Rare condition that strikes only one in 115,000 women
WOMEN WITH AIS: American jazz singer Eden Atwood (above) and Indian athlete Santhi Soundarajan (top). - PICTURES: AFP, MUSIC KARMA
What is Androgen Insensitivity Syndrome (AIS)?
It occurs when the patient's body is not able to recognise or respond to androgens, the male hormones.
To what degree can AIS happen?
- Complete: When the patient looks like a woman.
- Partial: When the male genitalia is not fully formed.
- Mild: When the patient looks like a man
How rare is AIS?
It is very rare. A recent Netherlands study shows that only one in about 115,000 people suffer from it.

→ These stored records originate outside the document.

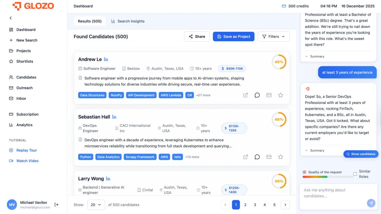The image size is (381, 214).
Task: Go to page 3 of candidates
Action: 255,205
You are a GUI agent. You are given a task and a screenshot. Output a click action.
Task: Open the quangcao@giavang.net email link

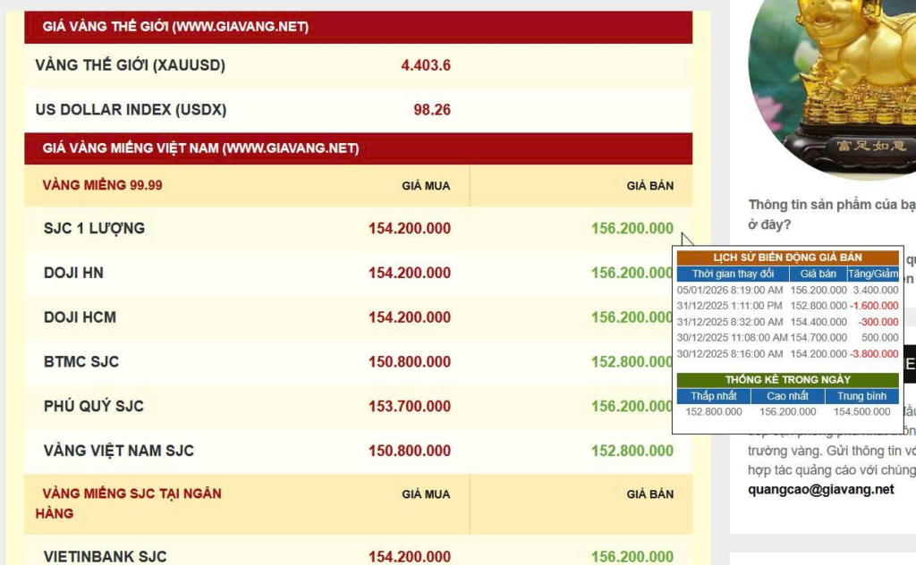821,489

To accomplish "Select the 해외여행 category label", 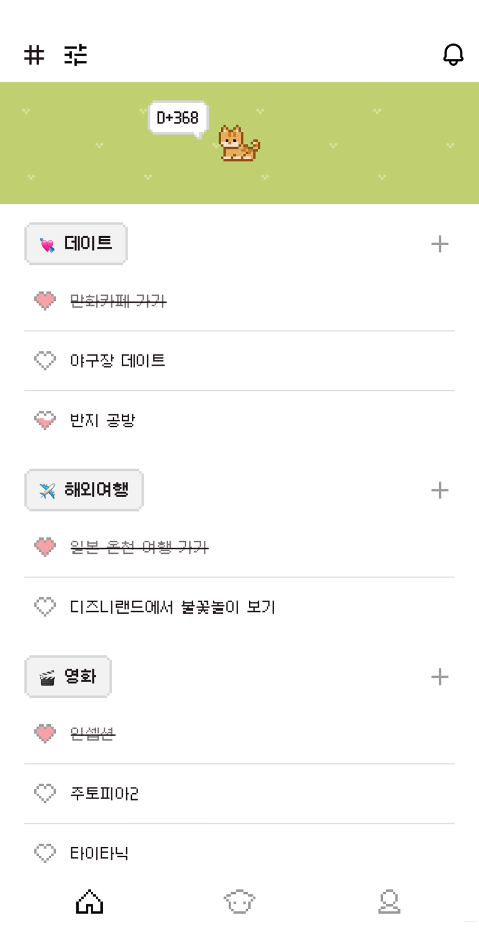I will 84,490.
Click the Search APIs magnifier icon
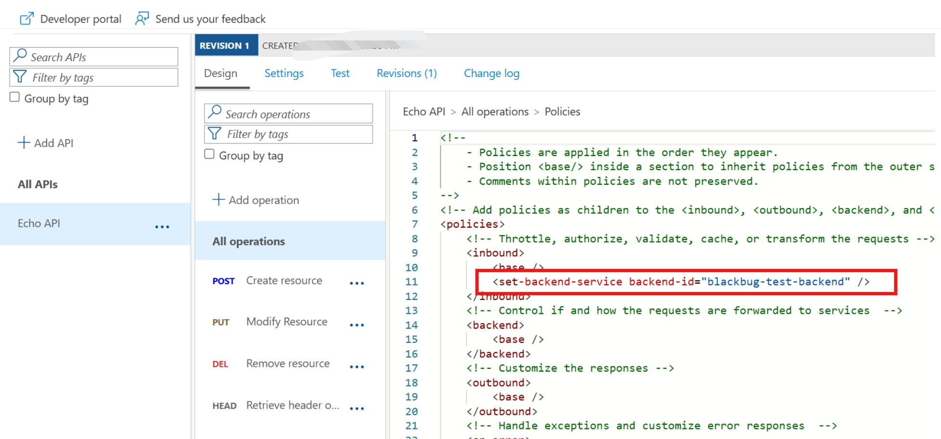Screen dimensions: 941x439 tap(20, 56)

How is AIS usually diagnosed?
When patients seek help for abnormal genitalia, abnormal secondary sexual characteristics such as breasts in men and excessive hair growth in women, and menstrual issues, doctors can diagnose AIS via blood tests.
Some famous women who have AIS:
During the 2006 Asian Games in Doha, Qatar, Soundarajan, then 25, represented India and won the silver in the women's 800m race. She was stripped of her medal after the International Association of Athletics Federations' (IAAF) panel of doctors examined her and found her to have AIS.
She won a gold medal for the 800m race at the 2009 IAAF World Championships in Berlin when she was 18, beating some of the world's fastest women. But her win was tainted by news that she had been gender tested by sporting authorities at the African Junior Championships three weeks before. However, she was allowed to keep her medal despite testing positive for AIS.
The American jazz singer first addressed her condition in the liner notes of her 2002 album Waves: The Bossa Nova Session. She went on to co-found an advocacy group for those who have a similar condition, called The Interface Project.